**AVAILABLE DATA:**
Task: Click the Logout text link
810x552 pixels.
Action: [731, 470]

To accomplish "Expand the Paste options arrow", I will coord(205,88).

---

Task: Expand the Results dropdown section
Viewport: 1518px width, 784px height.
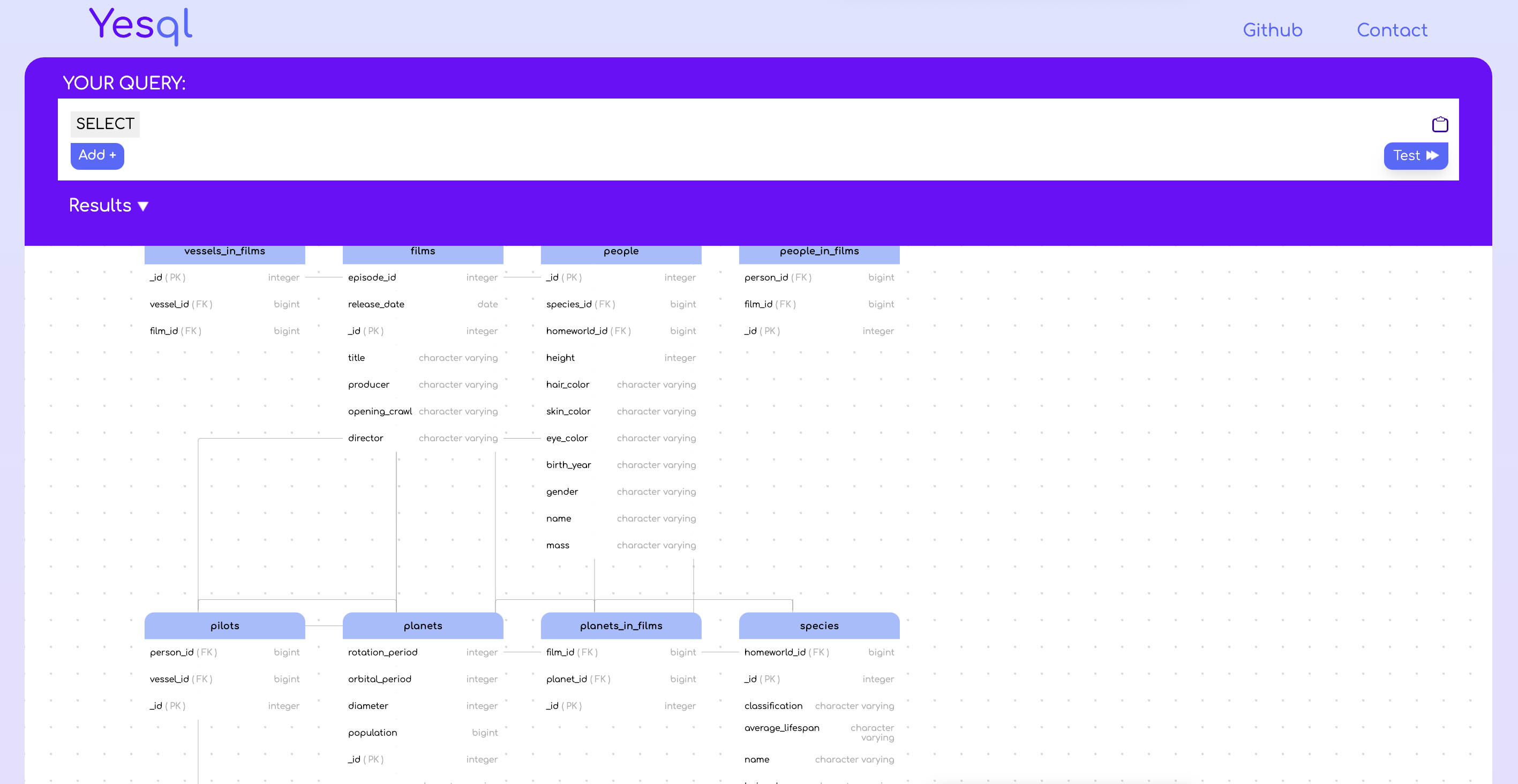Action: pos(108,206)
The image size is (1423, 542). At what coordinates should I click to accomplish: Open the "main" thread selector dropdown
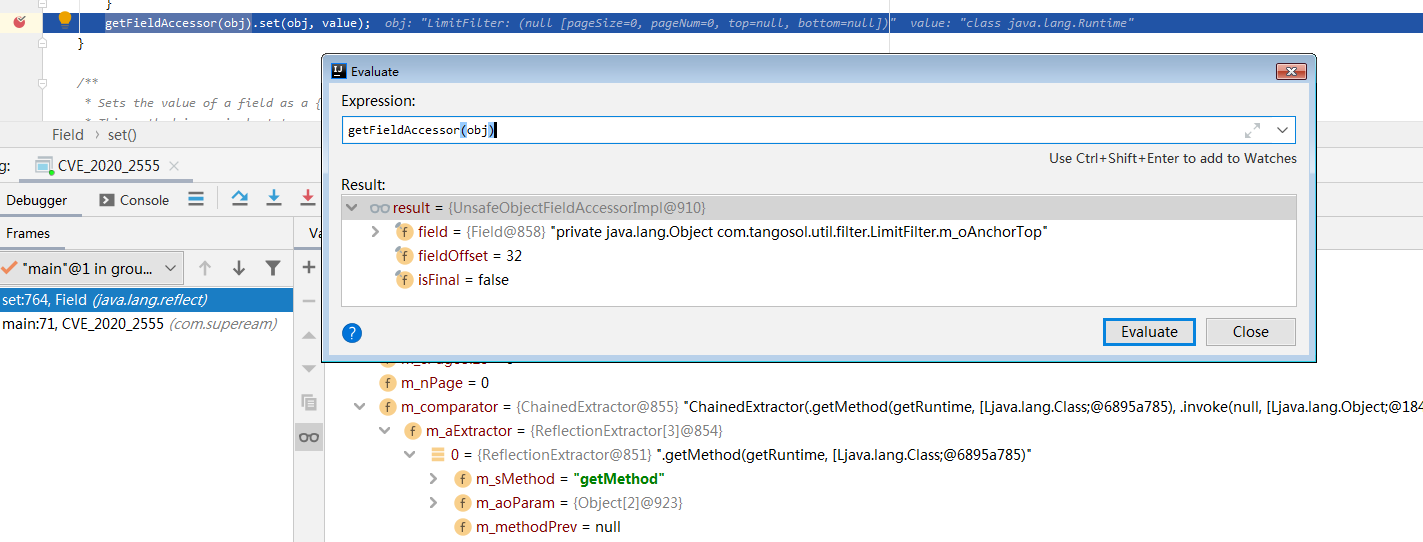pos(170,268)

**ABOUT THIS TASK:**
Scan the data for lines containing "Expand" and copy all of them.

**RESPONSE:**
To accomplish "Expand the Paste options arrow", I will coord(205,88).
Task: Expand the Results dropdown section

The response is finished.